• **Task statement**: Repeat the stretch of entries below from the line with "For every named" through the line with "[Luna homepage] (38, 30)". Include both ends and add nothing.

• **Task material**:

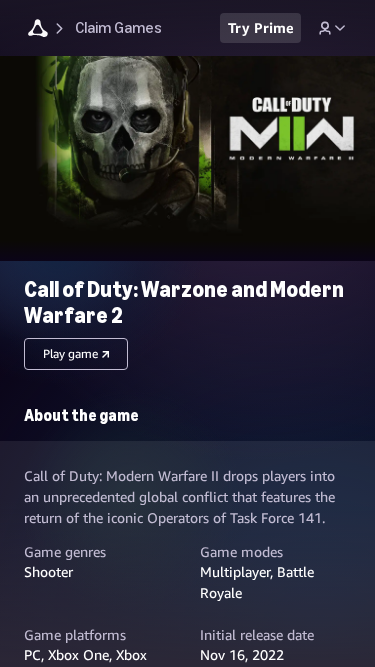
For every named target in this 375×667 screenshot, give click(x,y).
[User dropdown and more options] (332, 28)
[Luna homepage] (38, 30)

--

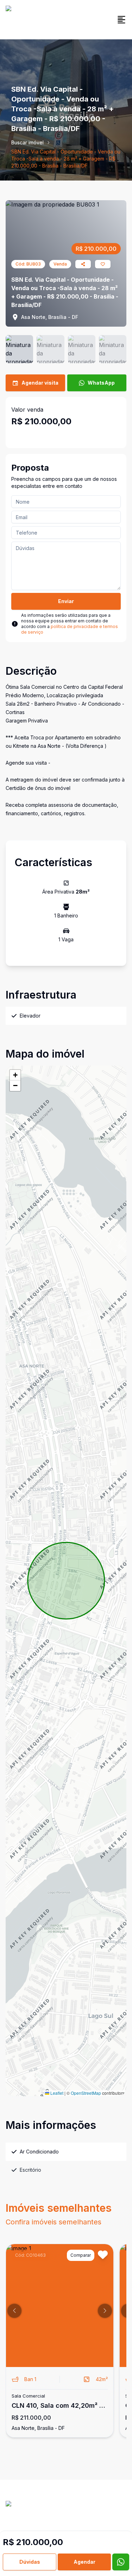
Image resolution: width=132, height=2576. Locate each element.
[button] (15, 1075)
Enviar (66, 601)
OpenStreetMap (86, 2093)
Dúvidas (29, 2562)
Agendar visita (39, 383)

• **Solution for this problem**:
For every named target in this 375×667 screenshot, give click(x,y).
[User dropdown and more options] (332, 28)
[Luna homepage] (38, 30)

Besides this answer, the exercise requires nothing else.